The United States has designated Afghanistan a major non-NATO ally, giving the war-torn country special privileges as the US prepares to pull its troops out in 2014, Secretary of State Hillary Clinton said Saturday.
Clinton announced the move, which provides a long-term framework for security and defence cooperation, during a brief visit to Kabul where she had a breakfast meeting with President Hamid Karzai.
"We see this as a powerful symbol of our commitment to Afghanistan's future," Clinton said at a press conference after the talks.
"This is the kind of relationship that we think will be especially beneficial as we do the transition."
The new status, which comes into effect immediately, makes it easier for a country to purchase and finance its acquisition of US defence equipment, along with other benefits.
"The United States is not abandoning Afghanistan," Clinton said. "Quite the opposite: we are building a partnership with Afghanistan that will endure."
This is the first such designation by President Barack Obama's administration. Other countries with the designation include Pakistan, Israel, Egypt, Japan, Jordan Korea, Argentina, Australia and New Zealand.
Clinton said the security situation in Afghanistan "though far from ideal, is certainly more stable", while the capacity of the Afghan security forces had "significantly improved."
NATO leaders have endorsed plans to hand Afghan forces the lead for security across their country by mid-2013 while foreign troops will gradually switch their focus from combat to support mode.

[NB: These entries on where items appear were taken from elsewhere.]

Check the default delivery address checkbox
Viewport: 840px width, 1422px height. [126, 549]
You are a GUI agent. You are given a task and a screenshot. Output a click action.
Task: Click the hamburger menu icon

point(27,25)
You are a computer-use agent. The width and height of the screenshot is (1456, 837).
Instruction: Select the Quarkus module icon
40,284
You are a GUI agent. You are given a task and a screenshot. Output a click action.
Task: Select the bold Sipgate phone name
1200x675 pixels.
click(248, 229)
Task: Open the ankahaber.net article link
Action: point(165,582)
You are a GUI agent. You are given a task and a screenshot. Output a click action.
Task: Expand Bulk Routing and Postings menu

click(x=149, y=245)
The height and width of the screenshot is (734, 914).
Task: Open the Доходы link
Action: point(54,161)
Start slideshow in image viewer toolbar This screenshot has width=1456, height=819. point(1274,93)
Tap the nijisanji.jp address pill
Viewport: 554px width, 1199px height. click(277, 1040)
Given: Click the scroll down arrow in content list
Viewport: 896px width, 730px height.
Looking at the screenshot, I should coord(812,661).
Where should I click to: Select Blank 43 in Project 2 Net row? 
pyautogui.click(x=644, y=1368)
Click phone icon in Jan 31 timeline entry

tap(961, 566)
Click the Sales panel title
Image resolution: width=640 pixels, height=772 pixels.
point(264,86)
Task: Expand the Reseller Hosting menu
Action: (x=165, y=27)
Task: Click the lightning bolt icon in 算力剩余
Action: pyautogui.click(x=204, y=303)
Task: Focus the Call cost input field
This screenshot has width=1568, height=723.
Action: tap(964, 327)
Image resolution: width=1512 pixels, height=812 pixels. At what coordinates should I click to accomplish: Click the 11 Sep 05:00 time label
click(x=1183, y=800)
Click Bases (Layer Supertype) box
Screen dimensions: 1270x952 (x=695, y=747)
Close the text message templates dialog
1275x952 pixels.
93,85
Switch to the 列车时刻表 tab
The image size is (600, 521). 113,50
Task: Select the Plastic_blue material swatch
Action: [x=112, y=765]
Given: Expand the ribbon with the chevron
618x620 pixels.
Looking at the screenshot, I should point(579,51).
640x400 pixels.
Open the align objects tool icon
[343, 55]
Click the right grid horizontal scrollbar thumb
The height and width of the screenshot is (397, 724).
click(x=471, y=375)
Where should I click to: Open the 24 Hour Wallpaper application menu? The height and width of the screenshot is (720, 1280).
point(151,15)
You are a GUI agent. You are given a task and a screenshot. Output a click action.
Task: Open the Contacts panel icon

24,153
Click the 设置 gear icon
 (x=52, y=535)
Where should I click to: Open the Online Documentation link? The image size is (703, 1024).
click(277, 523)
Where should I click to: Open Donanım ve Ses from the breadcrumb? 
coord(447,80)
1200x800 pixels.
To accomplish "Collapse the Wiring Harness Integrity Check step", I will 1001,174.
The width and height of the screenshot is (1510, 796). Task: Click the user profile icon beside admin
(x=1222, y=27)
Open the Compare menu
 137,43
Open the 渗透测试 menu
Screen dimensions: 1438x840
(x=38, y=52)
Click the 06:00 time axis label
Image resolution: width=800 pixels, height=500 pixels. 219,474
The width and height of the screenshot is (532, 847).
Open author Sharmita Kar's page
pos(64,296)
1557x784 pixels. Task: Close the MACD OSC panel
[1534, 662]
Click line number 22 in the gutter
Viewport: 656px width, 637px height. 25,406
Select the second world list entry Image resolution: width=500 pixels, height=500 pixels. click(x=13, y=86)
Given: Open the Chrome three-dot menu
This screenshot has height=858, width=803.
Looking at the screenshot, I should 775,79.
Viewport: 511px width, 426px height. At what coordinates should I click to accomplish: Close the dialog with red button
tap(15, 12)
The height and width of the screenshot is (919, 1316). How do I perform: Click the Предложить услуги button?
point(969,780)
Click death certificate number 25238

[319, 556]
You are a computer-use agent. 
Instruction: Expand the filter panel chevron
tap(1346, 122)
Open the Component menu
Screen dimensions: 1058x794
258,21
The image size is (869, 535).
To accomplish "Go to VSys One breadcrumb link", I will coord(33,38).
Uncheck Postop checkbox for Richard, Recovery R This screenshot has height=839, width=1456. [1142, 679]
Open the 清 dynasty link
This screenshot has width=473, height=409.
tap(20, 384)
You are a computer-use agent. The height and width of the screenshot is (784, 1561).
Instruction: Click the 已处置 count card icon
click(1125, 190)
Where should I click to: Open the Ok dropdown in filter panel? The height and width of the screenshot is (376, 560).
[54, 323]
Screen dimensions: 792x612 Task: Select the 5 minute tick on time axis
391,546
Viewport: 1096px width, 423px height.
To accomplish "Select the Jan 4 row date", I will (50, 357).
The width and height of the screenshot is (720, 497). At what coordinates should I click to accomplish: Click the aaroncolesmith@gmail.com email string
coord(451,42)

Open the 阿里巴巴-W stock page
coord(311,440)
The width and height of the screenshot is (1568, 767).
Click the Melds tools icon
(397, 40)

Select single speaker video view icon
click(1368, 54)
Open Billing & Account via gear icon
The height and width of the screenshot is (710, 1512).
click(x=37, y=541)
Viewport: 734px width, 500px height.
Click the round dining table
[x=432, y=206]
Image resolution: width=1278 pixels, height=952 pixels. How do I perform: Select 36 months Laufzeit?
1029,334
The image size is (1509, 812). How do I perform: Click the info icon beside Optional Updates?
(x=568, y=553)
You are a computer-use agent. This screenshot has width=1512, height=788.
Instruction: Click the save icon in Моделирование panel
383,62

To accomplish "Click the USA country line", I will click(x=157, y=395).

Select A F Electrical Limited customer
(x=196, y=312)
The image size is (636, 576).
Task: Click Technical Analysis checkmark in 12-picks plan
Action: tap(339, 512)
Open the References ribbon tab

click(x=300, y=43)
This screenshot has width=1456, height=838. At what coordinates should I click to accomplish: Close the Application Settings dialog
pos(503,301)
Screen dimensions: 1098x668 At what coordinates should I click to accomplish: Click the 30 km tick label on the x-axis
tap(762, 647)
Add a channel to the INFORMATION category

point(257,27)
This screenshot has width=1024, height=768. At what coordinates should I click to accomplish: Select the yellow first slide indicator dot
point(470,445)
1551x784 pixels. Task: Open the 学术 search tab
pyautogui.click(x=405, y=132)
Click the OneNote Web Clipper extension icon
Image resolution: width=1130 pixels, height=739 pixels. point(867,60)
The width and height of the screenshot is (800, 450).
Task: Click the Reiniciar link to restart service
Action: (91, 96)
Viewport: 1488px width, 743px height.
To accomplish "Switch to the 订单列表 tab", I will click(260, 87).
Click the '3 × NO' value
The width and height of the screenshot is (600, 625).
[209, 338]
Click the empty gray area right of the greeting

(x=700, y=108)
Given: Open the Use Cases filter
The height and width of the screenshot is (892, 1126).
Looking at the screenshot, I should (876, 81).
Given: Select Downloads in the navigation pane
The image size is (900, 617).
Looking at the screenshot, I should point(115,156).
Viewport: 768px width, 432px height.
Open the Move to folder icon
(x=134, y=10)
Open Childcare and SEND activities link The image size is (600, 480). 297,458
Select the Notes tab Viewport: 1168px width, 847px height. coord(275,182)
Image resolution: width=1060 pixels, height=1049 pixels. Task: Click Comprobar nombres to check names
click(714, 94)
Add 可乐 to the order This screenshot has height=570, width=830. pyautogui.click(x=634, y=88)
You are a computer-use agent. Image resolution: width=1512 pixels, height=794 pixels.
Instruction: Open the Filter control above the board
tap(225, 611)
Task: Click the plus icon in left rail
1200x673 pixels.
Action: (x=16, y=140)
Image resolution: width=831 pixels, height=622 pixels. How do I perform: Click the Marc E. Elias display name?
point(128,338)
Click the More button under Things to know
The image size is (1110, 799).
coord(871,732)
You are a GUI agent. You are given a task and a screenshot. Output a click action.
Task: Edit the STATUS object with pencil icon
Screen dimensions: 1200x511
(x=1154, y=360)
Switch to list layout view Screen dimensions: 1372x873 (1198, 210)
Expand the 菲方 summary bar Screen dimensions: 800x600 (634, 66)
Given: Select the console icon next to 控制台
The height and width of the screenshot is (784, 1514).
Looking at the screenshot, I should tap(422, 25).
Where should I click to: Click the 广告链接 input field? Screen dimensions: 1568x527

NATO has a total of 130,000 soldiers helping the Karzai government fight an insurgency by hardline Taliban militants, and they are due to withdraw by the end of 2014 when the transition process is complete.
The US and Afghanistan have already signed a Strategic Partnership Agreement which includes commitments on promoting democracy, good governance, advancing long-term security with the provision of foreign funds for the Afghan forces.
Clinton's visit to Kabul was a three-and-a-half hour stopover on her way to a major conference in Tokyo in which Afghanistan is set to seek billions of dollars in civilian aid.
Karzai, who will be in Tokyo along with officials including Clinton and United Nations chief Ban Ki-moon, has called for some $4 billion a year in civilian aid for Afghanistan to be pledged during Sunday's conference.
But a principle of "mutual accountability" will be stressed at the 70-nation meeting, making continued payment of aid conditional on Kabul making progress, particularly on corruption and transparency.
"Whilst (the NATO summit in) Chicago sought to show the beginnings of the implementation into transition, the transformation decade, on the security side, the goal of Tokyo is to (do) that same piece on the economic side, the civilian side," a US official said.
He stressed the important role of the private sector and encouraging private sector investment.
"For true kind of economic stability which obviously goes hand in hand with political stability there's obviously a diminishing role for assistance over time if we can build up true economic investment," he said.
After more than 30 years of war, the Afghan economy is weak and the country cannot survive without foreign aid. According to the World Bank, spending on defence and development by donors accounted for more than 95 percent of GDP in 2010-11.
Without a functioning economy, Kabul covers only $2 billion of the $6 billion it spends each year not counting security costs, said a Western diplomat, with donor countries making up the difference.
That would add to the $4.1 billion promised annually at the Chicago conference in May for security costs.
The Western diplomat said the Afghans were terrified that when NATO pulls out, the money will disappear with them.